→ **Your assignment**
The line containing "Task: Tap the Ver tu saldo actual link" and every line after it to the end of the records: set those down exactly, without any pictures.

Start of Material supplied

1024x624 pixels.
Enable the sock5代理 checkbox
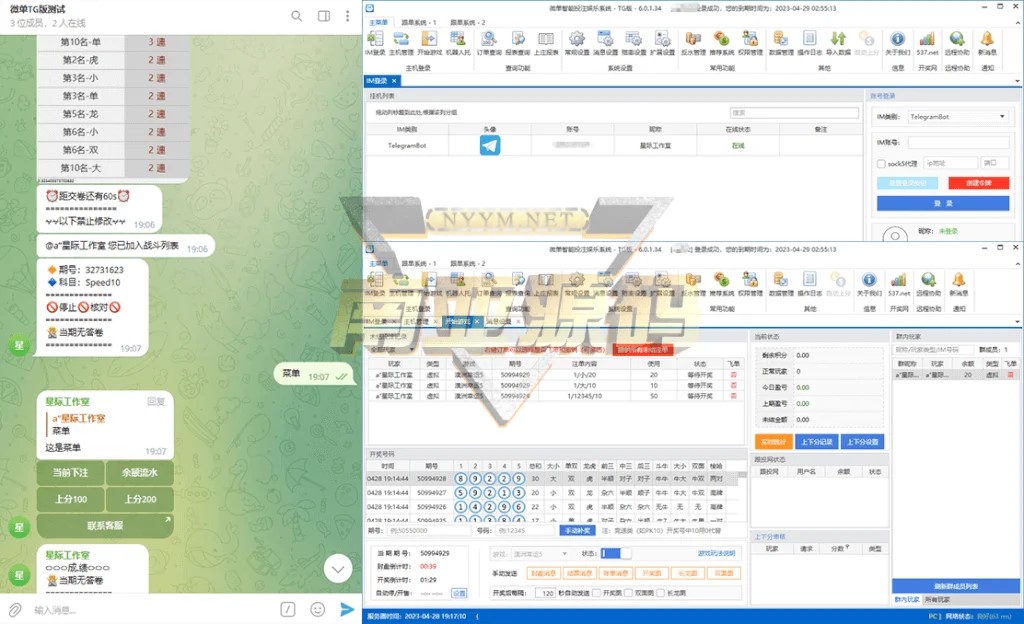click(881, 163)
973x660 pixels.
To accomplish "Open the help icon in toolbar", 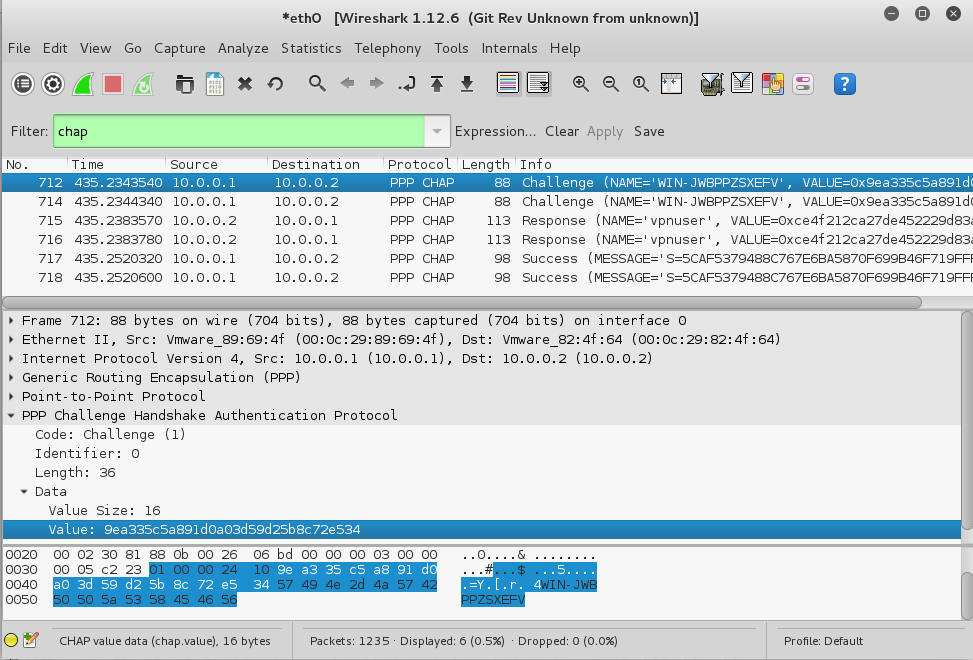I will click(845, 84).
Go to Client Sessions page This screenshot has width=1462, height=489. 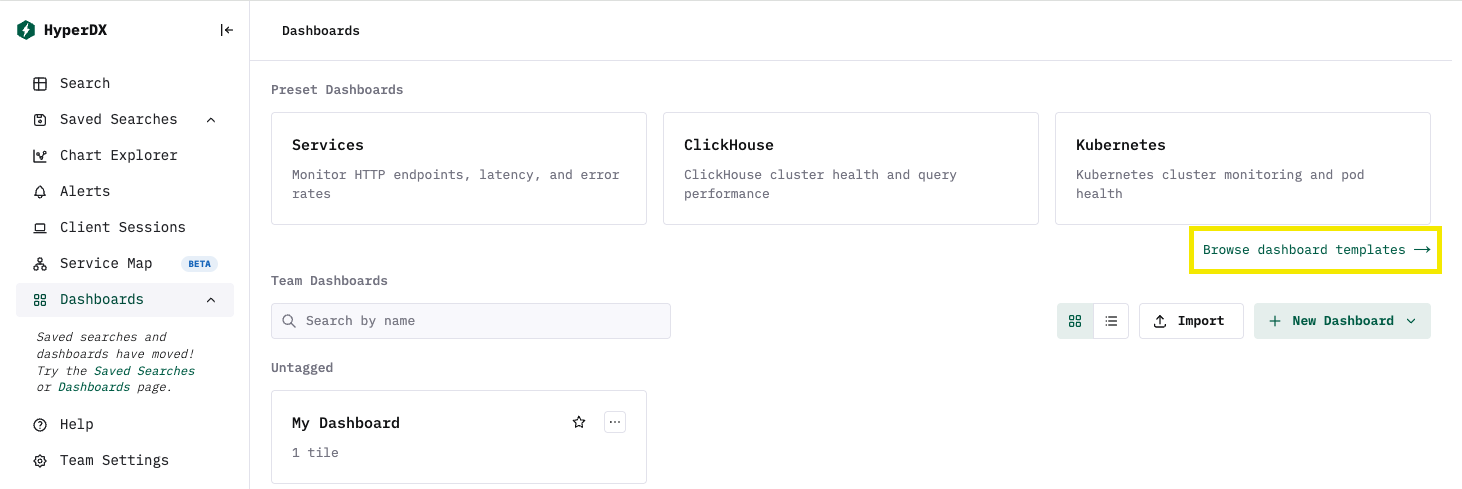(x=122, y=227)
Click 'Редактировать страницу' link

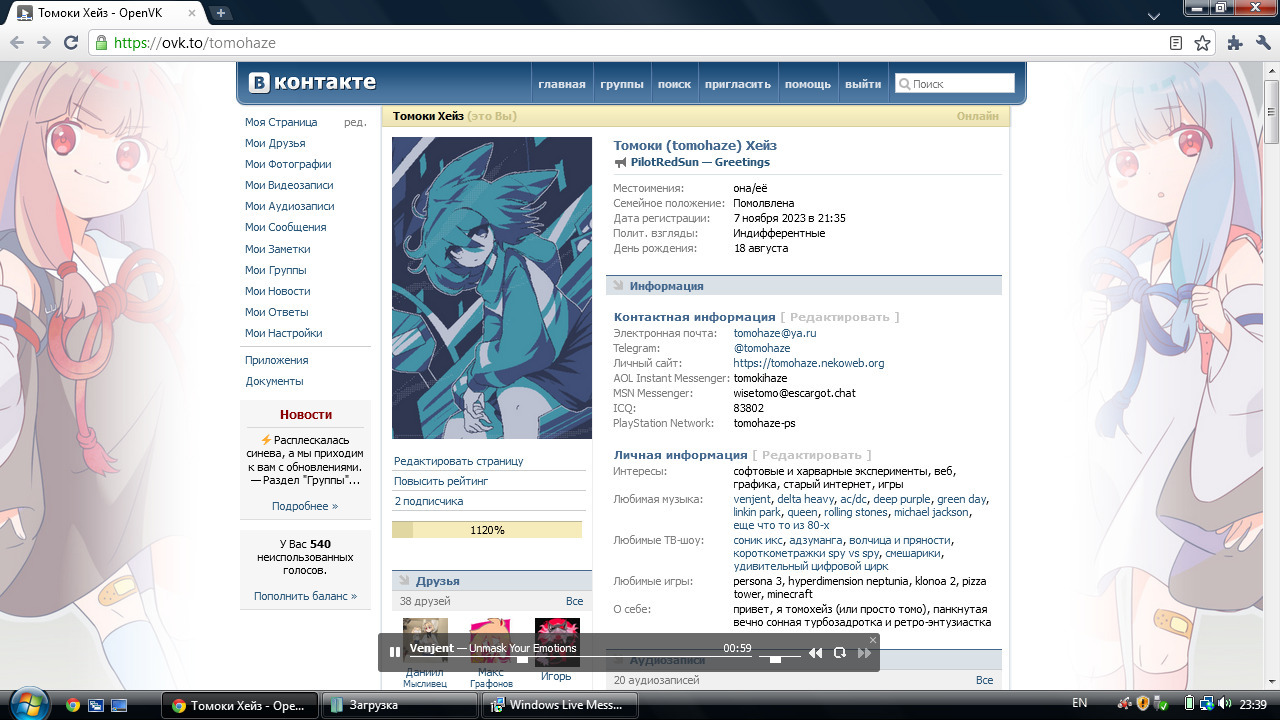[459, 461]
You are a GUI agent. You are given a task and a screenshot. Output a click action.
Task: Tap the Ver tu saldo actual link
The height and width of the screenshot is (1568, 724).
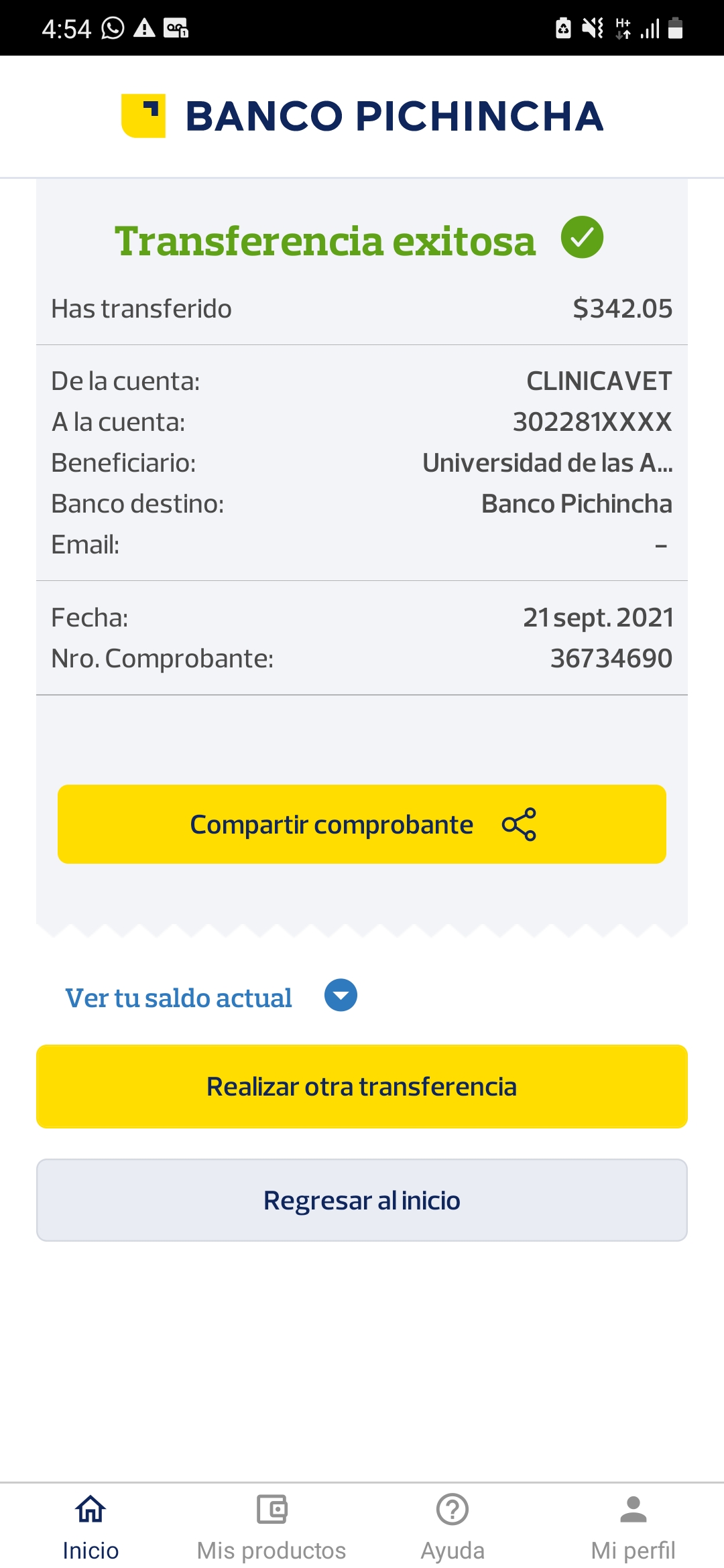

End of Material supplied

→ **Response to the exercise**
Task: Tap the Ver tu saldo actual link
The height and width of the screenshot is (1568, 724).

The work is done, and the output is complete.